Without altering a single character, set down all of the data below.

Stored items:
=== Begin Enclosure ===

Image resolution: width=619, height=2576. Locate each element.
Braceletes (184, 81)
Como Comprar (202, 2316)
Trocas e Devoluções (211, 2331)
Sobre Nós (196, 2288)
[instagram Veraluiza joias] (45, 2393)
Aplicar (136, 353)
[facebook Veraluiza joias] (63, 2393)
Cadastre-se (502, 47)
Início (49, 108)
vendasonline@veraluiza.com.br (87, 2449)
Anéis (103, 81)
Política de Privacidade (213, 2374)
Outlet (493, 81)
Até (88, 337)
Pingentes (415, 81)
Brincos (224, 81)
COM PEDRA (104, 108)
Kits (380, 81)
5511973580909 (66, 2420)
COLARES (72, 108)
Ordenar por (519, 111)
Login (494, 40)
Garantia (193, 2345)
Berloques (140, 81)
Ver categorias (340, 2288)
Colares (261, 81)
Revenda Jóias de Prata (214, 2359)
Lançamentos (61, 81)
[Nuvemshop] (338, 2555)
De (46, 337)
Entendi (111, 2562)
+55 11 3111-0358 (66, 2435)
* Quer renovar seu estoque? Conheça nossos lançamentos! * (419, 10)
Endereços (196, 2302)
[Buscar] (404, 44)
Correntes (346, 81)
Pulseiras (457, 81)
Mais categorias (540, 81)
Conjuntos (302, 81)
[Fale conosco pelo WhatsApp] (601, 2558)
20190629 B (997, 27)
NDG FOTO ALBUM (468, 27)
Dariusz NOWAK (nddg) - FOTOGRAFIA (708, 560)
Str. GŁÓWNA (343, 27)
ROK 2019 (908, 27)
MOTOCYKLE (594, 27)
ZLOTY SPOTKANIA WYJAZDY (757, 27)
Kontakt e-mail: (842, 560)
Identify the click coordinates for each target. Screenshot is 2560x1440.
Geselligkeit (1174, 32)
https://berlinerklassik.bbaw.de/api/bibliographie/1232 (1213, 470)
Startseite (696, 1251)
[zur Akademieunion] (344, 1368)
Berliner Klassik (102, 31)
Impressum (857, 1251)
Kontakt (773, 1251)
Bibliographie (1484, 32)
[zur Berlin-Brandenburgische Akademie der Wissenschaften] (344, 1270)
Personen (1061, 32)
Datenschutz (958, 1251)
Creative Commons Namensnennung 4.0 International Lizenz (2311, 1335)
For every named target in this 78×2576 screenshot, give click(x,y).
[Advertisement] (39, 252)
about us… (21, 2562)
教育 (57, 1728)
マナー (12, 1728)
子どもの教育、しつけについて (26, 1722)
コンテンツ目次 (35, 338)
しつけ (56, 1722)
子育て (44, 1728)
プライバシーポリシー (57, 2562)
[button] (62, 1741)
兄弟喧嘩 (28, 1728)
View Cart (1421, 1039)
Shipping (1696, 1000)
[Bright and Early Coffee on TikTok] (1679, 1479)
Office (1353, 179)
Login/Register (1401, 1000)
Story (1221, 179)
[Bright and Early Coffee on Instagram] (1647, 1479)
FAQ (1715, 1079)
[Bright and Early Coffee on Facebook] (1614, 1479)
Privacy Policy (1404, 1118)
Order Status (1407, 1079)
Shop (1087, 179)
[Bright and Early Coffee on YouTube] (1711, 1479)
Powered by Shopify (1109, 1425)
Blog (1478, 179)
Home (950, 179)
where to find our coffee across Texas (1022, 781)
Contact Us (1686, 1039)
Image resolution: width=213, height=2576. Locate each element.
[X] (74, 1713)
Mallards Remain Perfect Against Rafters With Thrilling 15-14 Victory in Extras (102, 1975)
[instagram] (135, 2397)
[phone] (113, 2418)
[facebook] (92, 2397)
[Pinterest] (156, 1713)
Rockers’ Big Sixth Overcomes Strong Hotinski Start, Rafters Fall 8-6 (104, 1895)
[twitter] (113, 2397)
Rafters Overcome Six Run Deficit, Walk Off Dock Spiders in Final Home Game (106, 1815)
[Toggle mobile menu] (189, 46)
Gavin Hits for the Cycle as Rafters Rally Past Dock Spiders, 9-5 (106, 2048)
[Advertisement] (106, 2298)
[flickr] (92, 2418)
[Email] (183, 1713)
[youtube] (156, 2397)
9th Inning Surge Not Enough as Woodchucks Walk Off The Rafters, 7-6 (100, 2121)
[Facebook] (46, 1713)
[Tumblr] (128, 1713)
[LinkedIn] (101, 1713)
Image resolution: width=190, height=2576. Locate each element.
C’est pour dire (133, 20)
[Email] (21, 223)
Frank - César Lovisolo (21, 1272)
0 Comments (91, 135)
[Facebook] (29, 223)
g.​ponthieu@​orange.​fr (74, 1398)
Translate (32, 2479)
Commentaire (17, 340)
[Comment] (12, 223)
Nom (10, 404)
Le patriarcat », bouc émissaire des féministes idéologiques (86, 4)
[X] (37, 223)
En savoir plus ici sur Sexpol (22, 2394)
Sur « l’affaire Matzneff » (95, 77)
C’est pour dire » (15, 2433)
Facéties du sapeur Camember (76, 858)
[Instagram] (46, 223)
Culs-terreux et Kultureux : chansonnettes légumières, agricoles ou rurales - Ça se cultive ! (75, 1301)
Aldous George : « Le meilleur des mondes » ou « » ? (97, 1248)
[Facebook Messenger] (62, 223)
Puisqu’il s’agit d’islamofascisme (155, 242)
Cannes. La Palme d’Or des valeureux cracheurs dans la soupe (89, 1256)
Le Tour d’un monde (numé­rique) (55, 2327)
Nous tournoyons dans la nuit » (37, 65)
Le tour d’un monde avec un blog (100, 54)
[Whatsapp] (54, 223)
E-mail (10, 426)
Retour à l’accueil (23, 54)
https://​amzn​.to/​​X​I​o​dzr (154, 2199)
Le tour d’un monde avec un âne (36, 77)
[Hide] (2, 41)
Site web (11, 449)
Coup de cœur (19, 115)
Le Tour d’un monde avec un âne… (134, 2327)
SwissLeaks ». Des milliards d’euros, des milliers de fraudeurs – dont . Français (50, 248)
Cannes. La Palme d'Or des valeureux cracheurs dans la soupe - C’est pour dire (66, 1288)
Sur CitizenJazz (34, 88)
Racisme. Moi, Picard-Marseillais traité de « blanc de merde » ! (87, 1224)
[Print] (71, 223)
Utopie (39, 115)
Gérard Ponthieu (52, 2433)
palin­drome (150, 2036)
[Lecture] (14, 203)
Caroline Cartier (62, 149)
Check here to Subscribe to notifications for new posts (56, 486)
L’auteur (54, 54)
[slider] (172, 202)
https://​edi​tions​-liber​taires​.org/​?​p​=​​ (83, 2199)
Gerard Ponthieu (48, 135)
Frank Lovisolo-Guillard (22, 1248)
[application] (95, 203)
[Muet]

=== End Enclosure ===

** Response to the task **
Image resolution: width=619, height=2576. Locate each element.
Braceletes (184, 81)
Como Comprar (202, 2316)
Trocas e Devoluções (211, 2331)
Sobre Nós (196, 2288)
[instagram Veraluiza joias] (45, 2393)
Aplicar (136, 353)
[facebook Veraluiza joias] (63, 2393)
Cadastre-se (502, 47)
Início (49, 108)
vendasonline@veraluiza.com.br (87, 2449)
Anéis (103, 81)
Política de Privacidade (213, 2374)
Outlet (493, 81)
Até (88, 337)
Pingentes (415, 81)
Brincos (224, 81)
COM PEDRA (104, 108)
Kits (380, 81)
5511973580909 (66, 2420)
COLARES (72, 108)
Ordenar por (519, 111)
Login (494, 40)
Garantia (193, 2345)
Berloques (140, 81)
Ver categorias (340, 2288)
Colares (261, 81)
Revenda Jóias de Prata (214, 2359)
Lançamentos (61, 81)
[Nuvemshop] (338, 2555)
De (46, 337)
Entendi (111, 2562)
+55 11 3111-0358 (66, 2435)
* Quer renovar seu estoque? Conheça nossos lançamentos! * (419, 10)
Endereços (196, 2302)
[Buscar] (404, 44)
Correntes (346, 81)
Pulseiras (457, 81)
Mais categorias (540, 81)
Conjuntos (302, 81)
[Fale conosco pelo WhatsApp] (601, 2558)
20190629 B (997, 27)
NDG FOTO ALBUM (468, 27)
Dariusz NOWAK (nddg) - FOTOGRAFIA (708, 560)
Str. GŁÓWNA (343, 27)
ROK 2019 (908, 27)
MOTOCYKLE (594, 27)
ZLOTY SPOTKANIA WYJAZDY (757, 27)
Kontakt e-mail: (842, 560)
Identify the click coordinates for each target. Screenshot is 2560x1440.
Geselligkeit (1174, 32)
https://berlinerklassik.bbaw.de/api/bibliographie/1232 (1213, 470)
Startseite (696, 1251)
[zur Akademieunion] (344, 1368)
Berliner Klassik (102, 31)
Impressum (857, 1251)
Kontakt (773, 1251)
Bibliographie (1484, 32)
[zur Berlin-Brandenburgische Akademie der Wissenschaften] (344, 1270)
Personen (1061, 32)
Datenschutz (958, 1251)
Creative Commons Namensnennung 4.0 International Lizenz (2311, 1335)
For every named target in this 78×2576 screenshot, give click(x,y).
[Advertisement] (39, 252)
about us… (21, 2562)
教育 (57, 1728)
マナー (12, 1728)
子どもの教育、しつけについて (26, 1722)
コンテンツ目次 (35, 338)
しつけ (56, 1722)
子育て (44, 1728)
プライバシーポリシー (57, 2562)
[button] (62, 1741)
兄弟喧嘩 (28, 1728)
View Cart (1421, 1039)
Shipping (1696, 1000)
[Bright and Early Coffee on TikTok] (1679, 1479)
Office (1353, 179)
Login/Register (1401, 1000)
Story (1221, 179)
[Bright and Early Coffee on Instagram] (1647, 1479)
FAQ (1715, 1079)
[Bright and Early Coffee on Facebook] (1614, 1479)
Privacy Policy (1404, 1118)
Order Status (1407, 1079)
Shop (1087, 179)
[Bright and Early Coffee on YouTube] (1711, 1479)
Powered by Shopify (1109, 1425)
Blog (1478, 179)
Home (950, 179)
where to find our coffee across Texas (1022, 781)
Contact Us (1686, 1039)
Image resolution: width=213, height=2576. Locate each element.
[X] (74, 1713)
Mallards Remain Perfect Against Rafters With Thrilling 15-14 Victory in Extras (102, 1975)
[instagram] (135, 2397)
[phone] (113, 2418)
[facebook] (92, 2397)
[Pinterest] (156, 1713)
Rockers’ Big Sixth Overcomes Strong Hotinski Start, Rafters Fall 8-6 (104, 1895)
[twitter] (113, 2397)
Rafters Overcome Six Run Deficit, Walk Off Dock Spiders in Final Home Game (106, 1815)
[Toggle mobile menu] (189, 46)
Gavin Hits for the Cycle as Rafters Rally Past Dock Spiders, 9-5 (106, 2048)
[Advertisement] (106, 2298)
[flickr] (92, 2418)
[Email] (183, 1713)
[youtube] (156, 2397)
9th Inning Surge Not Enough as Woodchucks Walk Off The Rafters, 7-6 (100, 2121)
[Facebook] (46, 1713)
[Tumblr] (128, 1713)
[LinkedIn] (101, 1713)
Image resolution: width=190, height=2576. Locate each element.
C’est pour dire (133, 20)
[Email] (21, 223)
Frank - César Lovisolo (21, 1272)
0 Comments (91, 135)
[Facebook] (29, 223)
g.​ponthieu@​orange.​fr (74, 1398)
Translate (32, 2479)
Commentaire (17, 340)
[Comment] (12, 223)
Nom (10, 404)
Le patriarcat », bouc émissaire des féministes idéologiques (86, 4)
[X] (37, 223)
En savoir plus ici sur Sexpol (22, 2394)
Sur « l’affaire Matzneff » (95, 77)
C’est pour dire » (15, 2433)
Facéties du sapeur Camember (76, 858)
[Instagram] (46, 223)
Culs-terreux et Kultureux : chansonnettes légumières, agricoles ou rurales - Ça se cultive ! (75, 1301)
Aldous George : « Le meilleur des mondes » ou « » ? (97, 1248)
[Facebook Messenger] (62, 223)
Puisqu’il s’agit d’islamofascisme (155, 242)
Cannes. La Palme d’Or des valeureux cracheurs dans la soupe (89, 1256)
Le Tour d’un monde (numé­rique) (55, 2327)
Nous tournoyons dans la nuit » (37, 65)
Le tour d’un monde avec un blog (100, 54)
[Whatsapp] (54, 223)
E-mail (10, 426)
Retour à l’accueil (23, 54)
https://​amzn​.to/​​X​I​o​dzr (154, 2199)
Le tour d’un monde avec un âne (36, 77)
[Hide] (2, 41)
Site web (11, 449)
Coup de cœur (19, 115)
Le Tour d’un monde avec un âne… (134, 2327)
SwissLeaks ». Des milliards d’euros, des milliers de fraudeurs – dont . Français (50, 248)
Cannes. La Palme d'Or des valeureux cracheurs dans la soupe - C’est pour dire (66, 1288)
Sur CitizenJazz (34, 88)
Racisme. Moi, Picard-Marseillais traité de « blanc de merde » ! (87, 1224)
[Print] (71, 223)
Utopie (39, 115)
Gérard Ponthieu (52, 2433)
palin­drome (150, 2036)
[Lecture] (14, 203)
Caroline Cartier (62, 149)
Check here to Subscribe to notifications for new posts (56, 486)
L’auteur (54, 54)
[slider] (172, 202)
https://​edi​tions​-liber​taires​.org/​?​p​=​​ (83, 2199)
Gerard Ponthieu (48, 135)
Frank Lovisolo-Guillard (22, 1248)
[application] (95, 203)
[Muet]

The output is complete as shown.